L’entrée du poète dans le champ politique au XVe siècle
Joël Blanchard
Joël Blanchard, "L’entrée du poète dans le champ politique au XVe siècle", dans Annales, année 1986, volume 41, numéro 1, p. 43 - 61.
Extrait de l’article
A la fin du Moyen Age le pouvoir devient matière à l’exercice poétique. On observe une convergence entre un certain ordre poétique et une certaine pratique politique.

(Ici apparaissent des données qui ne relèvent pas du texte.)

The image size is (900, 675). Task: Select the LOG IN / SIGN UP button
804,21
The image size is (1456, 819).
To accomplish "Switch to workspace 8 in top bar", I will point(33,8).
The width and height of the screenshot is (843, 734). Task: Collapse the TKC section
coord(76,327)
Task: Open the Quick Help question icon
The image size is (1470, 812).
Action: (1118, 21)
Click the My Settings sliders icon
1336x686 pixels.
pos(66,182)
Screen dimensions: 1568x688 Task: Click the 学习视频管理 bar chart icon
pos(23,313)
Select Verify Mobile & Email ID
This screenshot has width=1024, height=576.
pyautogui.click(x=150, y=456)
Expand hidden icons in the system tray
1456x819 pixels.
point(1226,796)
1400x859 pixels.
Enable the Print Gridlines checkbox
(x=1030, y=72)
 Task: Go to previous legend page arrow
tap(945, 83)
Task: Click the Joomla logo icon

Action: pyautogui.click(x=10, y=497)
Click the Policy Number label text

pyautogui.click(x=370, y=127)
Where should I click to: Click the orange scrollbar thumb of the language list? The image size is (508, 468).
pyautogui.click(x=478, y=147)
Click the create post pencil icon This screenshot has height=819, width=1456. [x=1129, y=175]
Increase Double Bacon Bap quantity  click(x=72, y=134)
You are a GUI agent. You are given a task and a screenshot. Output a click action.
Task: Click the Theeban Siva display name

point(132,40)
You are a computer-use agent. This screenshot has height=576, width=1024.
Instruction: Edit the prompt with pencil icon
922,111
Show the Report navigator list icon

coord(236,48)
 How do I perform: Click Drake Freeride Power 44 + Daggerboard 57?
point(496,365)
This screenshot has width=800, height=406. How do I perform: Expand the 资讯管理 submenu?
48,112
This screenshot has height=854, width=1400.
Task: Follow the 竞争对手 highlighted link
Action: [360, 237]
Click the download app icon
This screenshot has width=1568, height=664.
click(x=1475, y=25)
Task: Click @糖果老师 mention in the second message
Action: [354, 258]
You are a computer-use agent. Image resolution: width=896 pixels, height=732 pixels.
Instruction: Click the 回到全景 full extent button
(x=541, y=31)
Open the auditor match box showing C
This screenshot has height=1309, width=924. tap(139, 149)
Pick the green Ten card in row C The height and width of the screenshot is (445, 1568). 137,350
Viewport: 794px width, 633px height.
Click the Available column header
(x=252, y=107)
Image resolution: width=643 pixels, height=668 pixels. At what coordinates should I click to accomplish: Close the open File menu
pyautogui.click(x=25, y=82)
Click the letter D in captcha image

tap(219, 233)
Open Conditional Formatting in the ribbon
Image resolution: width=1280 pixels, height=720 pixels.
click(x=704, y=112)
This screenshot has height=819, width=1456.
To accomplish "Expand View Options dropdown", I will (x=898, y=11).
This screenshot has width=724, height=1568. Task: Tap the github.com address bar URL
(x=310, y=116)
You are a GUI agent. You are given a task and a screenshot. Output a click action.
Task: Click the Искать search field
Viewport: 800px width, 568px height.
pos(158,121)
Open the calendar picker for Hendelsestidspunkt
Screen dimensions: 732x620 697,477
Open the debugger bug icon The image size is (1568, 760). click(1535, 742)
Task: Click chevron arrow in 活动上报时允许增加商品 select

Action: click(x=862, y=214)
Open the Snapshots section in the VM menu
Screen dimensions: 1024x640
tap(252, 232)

Cette convergence se fait sous la forme d’un discours, qui est tout à la fois une manière de s’adresser au prince et un essai de définition des vertus royales indispensables à l’exercice du pouvoir.
Ce discours prend forme à un moment où la monarchie devient un État, et où les conditions d’exercice du pouvoir se transforment : constitution d’un appareil bureaucratique de conseillers, qui appartiennent à la curia, qui aident le roi dans son administration, création dès les XIIe et XIIIe siècles d’une véritable officine d’idéologues, qui composent pour le roi des traités normatifs, transformation de l’idéologie royale elle-même : on glisse de l’idée du contrat féodal à celle de la réciprocité biologique du corps social inspirée de la conception organiciste du corps de policie : le péché circule dans le corps social, atteignant même sa tête, le roi, et justifie ainsi une pédagogie adéquate, la présence d’un conseiller qui tienne au prince le discours de vérité permettant d’assurer un équilibre parfait.